E lá estava Iago carregando o seu bolo, com água até nos joelhos. Quanto mais a turma avançava, mais a água ia aumentando, contudo o jovem rapaz não desistia. A primeira expedição já havia alcançado o topo da cachoeira e estavam sentados em cima de uma pedra e a cena que eles viram ficou para sempre em suas memórias. Iago estava com água até pra cima da barriga, e carregava o bolo sob a cabeça, com as duas mãos erguidas. Ele sabia que podia ir andando tranquilamente porque todos que estavam a sua frente não haviam ficado completamente submersos, porém ele não contou com um fator: buracos. Sem perceber, ele deu um passo em falso e a cena que todos viram foi apenas Iago desaparecendo dentro da água, levando o bolo consigo.

Em menos de um segundo, como um vulcão em erupção, o cara saiu da água com o bolo nos braços e uivando ferozmente, amaldiçoando todos ao seu redor. Os amigos não sabiam se riam, arriscando perder todos os dentes, ou se tentavam oferecer ajuda, sofrendo alguns ataques que os deixariam com fraturas expostas. O que reinou foi um silêncio profundo até que Iago solta uma exclamação:

- Eu emplastifiquei o bolo. Não tem problema, ainda dá pra comer.
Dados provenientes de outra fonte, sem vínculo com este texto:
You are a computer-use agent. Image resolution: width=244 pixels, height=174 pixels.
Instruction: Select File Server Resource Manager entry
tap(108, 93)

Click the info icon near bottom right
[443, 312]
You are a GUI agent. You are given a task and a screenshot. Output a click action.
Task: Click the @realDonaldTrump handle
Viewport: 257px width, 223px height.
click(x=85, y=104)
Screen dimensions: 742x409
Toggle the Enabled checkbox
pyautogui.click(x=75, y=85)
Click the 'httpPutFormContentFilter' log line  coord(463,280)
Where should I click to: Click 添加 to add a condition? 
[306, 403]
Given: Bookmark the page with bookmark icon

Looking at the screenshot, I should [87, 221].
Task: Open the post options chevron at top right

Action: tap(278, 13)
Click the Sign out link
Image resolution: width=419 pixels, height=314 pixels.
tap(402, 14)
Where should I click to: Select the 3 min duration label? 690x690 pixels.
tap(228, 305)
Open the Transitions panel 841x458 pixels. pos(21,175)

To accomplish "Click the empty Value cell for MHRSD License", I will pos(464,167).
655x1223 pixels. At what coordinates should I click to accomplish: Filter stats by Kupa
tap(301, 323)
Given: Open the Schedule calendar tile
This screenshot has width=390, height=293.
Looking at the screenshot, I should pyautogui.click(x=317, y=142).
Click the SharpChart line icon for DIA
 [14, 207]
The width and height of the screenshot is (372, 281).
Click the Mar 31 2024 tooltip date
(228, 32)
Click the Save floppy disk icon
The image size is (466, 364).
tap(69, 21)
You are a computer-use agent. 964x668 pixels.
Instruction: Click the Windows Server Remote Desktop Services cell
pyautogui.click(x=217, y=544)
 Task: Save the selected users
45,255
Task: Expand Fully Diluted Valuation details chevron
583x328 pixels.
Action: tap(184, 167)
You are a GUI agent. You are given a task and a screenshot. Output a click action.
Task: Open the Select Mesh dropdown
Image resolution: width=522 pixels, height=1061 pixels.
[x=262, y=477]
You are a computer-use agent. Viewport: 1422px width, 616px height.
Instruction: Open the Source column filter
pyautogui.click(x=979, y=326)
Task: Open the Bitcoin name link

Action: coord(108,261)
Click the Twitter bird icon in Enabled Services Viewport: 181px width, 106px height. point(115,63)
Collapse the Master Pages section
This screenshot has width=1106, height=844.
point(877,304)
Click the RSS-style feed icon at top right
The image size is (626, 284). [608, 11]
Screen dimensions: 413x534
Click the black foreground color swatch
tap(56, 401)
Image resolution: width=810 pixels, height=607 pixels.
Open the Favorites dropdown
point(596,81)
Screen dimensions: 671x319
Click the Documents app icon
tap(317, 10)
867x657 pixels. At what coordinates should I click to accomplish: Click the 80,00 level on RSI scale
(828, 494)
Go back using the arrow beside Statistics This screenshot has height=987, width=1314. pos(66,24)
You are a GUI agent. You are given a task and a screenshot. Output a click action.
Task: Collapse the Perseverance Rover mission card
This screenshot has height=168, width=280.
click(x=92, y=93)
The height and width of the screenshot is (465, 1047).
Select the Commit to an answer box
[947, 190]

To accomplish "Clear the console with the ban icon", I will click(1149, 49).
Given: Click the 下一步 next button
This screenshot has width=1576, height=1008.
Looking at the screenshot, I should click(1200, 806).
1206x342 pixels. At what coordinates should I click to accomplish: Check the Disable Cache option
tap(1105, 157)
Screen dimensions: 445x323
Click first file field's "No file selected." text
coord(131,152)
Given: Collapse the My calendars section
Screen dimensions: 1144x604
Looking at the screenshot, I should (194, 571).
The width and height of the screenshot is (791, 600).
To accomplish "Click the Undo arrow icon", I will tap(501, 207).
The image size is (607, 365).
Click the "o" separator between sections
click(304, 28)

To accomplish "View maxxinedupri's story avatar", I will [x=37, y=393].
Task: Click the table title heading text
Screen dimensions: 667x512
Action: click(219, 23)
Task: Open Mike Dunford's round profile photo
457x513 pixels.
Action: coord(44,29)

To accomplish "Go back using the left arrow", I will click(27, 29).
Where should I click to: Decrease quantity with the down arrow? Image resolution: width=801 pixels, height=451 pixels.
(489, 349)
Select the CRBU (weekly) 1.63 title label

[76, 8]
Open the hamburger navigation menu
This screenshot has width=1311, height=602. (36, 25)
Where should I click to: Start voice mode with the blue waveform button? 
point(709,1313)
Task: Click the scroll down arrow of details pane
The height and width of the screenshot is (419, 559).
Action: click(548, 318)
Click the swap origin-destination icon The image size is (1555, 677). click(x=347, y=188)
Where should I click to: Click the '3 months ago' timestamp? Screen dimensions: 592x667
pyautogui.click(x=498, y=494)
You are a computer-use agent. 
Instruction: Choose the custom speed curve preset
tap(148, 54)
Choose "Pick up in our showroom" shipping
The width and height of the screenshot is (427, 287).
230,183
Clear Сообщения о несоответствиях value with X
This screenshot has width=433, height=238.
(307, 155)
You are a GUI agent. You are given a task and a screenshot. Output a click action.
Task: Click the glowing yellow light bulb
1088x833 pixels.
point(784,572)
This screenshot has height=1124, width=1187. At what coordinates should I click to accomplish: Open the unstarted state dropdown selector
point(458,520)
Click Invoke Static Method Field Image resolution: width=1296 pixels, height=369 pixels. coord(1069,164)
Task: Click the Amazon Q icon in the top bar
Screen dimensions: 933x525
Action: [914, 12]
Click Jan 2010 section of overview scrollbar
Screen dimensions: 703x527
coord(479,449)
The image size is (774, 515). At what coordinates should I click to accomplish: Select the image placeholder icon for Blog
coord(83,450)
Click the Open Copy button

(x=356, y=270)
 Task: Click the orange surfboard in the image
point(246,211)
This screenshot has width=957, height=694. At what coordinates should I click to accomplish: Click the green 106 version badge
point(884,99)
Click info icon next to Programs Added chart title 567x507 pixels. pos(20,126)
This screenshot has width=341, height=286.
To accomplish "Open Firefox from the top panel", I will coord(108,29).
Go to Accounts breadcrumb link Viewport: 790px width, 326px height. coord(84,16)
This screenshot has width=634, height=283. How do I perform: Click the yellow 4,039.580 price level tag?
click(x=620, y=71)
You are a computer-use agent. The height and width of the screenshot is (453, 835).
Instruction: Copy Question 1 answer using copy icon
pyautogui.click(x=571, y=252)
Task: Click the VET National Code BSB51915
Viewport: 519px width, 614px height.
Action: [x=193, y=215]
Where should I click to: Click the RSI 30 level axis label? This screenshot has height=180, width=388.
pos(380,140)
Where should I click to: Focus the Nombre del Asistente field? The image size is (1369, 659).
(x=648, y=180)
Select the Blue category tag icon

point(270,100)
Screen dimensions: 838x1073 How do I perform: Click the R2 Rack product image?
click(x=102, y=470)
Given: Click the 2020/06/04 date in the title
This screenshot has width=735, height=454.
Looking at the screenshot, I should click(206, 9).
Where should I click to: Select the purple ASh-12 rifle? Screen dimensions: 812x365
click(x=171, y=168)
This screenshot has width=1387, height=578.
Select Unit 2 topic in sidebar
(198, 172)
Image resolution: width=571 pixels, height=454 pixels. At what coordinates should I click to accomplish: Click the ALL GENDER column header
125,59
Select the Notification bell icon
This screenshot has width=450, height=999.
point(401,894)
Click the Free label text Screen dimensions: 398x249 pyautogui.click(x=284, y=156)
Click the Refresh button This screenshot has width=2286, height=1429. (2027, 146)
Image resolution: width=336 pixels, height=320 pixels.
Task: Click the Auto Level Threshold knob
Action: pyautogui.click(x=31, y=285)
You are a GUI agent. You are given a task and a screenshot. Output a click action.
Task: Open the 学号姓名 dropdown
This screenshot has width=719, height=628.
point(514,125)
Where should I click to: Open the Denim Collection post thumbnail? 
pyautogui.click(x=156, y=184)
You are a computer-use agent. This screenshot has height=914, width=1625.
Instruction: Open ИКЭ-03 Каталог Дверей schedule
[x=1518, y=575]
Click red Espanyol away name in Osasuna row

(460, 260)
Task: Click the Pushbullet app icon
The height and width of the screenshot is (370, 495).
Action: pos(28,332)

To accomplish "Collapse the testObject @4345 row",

Todo mundo sairia dali com vida, era o que todos imaginavam. Iago chegou à pedra e começou a tirar o plástico, na esperança de que ainda desse para comer bolo. Assim que ele abriu o plástico, a água começou a transbordar de dentro do bolo e ele se esfarelou. Antes que alguém risse, Remi já gritou:

- NINGUÉM, NINGUÉM ME AJUDOU A CARREGAR ESSE BOLO! AI SE ALGUÉM RECLAMAR QUE EU FUI O CULPADO POR DEIXAR ELE CAIR NA ÁGUA.

O silêncio reinou neste dia, o grupo ficou com fome e Iago nunca mais fez um bolo sequer na vida.

Este e outros causos fazem parte de uma coletânea intitulada “Curriculum Merdae”. Os personagens e estórias são fictícias e qualquer semelhança com pessoas ou eventos reais é mera coincidência.